Monday, 23 July 2007


The first time we visited Cesky Krumlov was after the terrible floods of 2002. On our first night our friends gave us a tour of the town - it went something like this: " You see that line on the plaster of the house, that is where the flood water rose to."... "The water came down there and right up here." It was almost amusing the way the flood, "the worst in 1000 years" (although I am not sure who was measuring the water height in 1002) kept creeping into the tour of this most beautiful of towns. The floods clearly did huge damage and it has taken years to restore all the buildings. Like my friends, when giving a town tour to visitors, I find myself pointing out the flood line.
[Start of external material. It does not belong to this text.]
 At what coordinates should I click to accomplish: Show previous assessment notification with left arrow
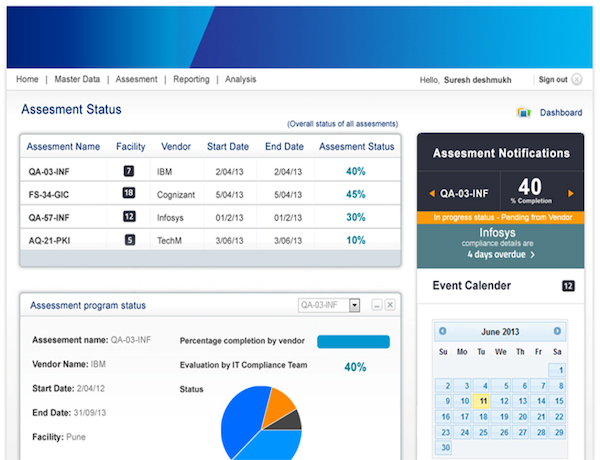click(432, 193)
But I never really understood why the flood made such an impression on my friends, until now. In the last few days floods have torn through my beloved Gloucestershire. Even Winchcombe, the little Cotswold town of my birth, was hit by almost tidal waters as they swept off the hills and, channelled into the corner of Winchcombe's steep valley, tore through the streets and tore down dry-stone walls, flinging the stones around like pebbles. As a girl I was confirmed in the great Norman abbey of Tewkesbury, where as I write the flood waters have broken through into foundations and vaults. It was this news more than any other that brought tears to my eyes. The abbey normally stands above Tewkesbury's regular floods, its ancient builders (building yes just under 1000 years ago) had known how and where to place this holy site. Somehow therefore it is the waters' disregard for the old and the wonderful that hurts more than anything.